As with many buzzwords, the term “corporate innovation” can get thrown around so broadly that it starts losing its meaning. So, let’s break it down: Oxford Dictionary defines innovation as the process by which something is renewed and brought up to date by applying new processes, introducing new techniques or establishing successful ideas to create new value. This suggests that when it comes to adding “new value” to corporations, innovation can serve as a power tool to effectively respond to a fast-changing market.
In the digitalization age, data shows that the rate at which these shifts happen has accelerated to the point that since the early 2000s, 52% of Fortune 500 multinationals have ceased to exist due to market changes. Moreover, a recent survey conducted by McKinsey & Company found that 85% of executives believe that the COVID-19 fallout will have a lasting impact on their customers’ needs and therefore, their companies.
This means one thing: innovation is crucial for any business to survive and thrive. But how to get there? In recent years, many corporate leaders have turned to an “adapt fast, move quickly and efficiently” startup mindset to stay ahead of the game.
At parallel18, a program of the Puerto Rico, Science, Technology and Research Trust, I’ve seen this first hand. Through our corporate innovation initiative, P18Connect, we help startups grow on the island while promoting that Puerto Rico’s biggest industries become more competitive. There have been some trial and errors in the process, but these are the things that I believe work best:
1. Exposing top employees to an innovation mindset
Sometimes innovation comes from those who know the company best: its employees. However, support and compromise from top leaders are key. Having a structure to make it happen and giving employees the necessary tools is a must. For example, Verizon and Coca-Cola created their own innovation labs as spaces to jumpstart creativity within their companies.
That’s the purpose of our Corporate Innovation School. To offer a curriculum to help big companies spark innovation from within by preparing their employees with the tools to face and address their businesses’ present and future challenges with a startup mindset.
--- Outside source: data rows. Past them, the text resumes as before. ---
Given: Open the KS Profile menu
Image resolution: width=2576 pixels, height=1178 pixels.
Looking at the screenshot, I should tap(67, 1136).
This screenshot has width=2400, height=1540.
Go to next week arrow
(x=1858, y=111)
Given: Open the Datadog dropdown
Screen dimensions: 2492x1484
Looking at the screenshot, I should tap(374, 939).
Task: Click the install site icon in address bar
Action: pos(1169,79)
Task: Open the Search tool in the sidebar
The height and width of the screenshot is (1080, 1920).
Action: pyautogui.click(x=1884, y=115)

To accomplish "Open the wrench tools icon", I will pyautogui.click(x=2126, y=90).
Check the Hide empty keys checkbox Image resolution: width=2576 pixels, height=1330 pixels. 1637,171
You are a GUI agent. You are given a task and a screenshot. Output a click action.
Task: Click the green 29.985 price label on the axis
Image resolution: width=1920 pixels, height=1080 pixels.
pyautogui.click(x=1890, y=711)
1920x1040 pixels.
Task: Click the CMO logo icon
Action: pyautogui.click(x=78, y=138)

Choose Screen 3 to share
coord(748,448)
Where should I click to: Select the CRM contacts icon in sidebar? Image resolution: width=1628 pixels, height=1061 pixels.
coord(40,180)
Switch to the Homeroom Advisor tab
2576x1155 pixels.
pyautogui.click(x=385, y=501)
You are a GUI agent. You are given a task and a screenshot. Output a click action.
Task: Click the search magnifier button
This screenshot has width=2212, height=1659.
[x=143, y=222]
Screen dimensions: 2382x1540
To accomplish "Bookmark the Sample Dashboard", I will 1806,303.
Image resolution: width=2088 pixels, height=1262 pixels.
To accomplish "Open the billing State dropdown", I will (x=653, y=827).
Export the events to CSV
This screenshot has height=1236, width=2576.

2. Forging strategic partnerships with smaller companies
Hiring smaller, but highly innovative companies, to take care of things like customer service automation or enhanced wellness programs means corporations can upscale their competitive advantage.
Most startups have plug and play solutions and experience dealing with corporate processes. To put it in perspective, at parallel18, we’ve created a Guide to Corporate-Startup Engagements that summarizes how these relationships work.
3. Giving back to the community
When a company uses its resources for the greater good, such as investing in local talent, they become catalysts of the future. By giving back to the community through entrepreneurial programs, companies are betting on a new generation of creators who will bring their innovation to their enterprises, rather than somewhere else. This also helps the company’s clients perceive the enterprise as forward thinking and purposeful, a characteristic that 63% of consumers look for when purchasing from a brand.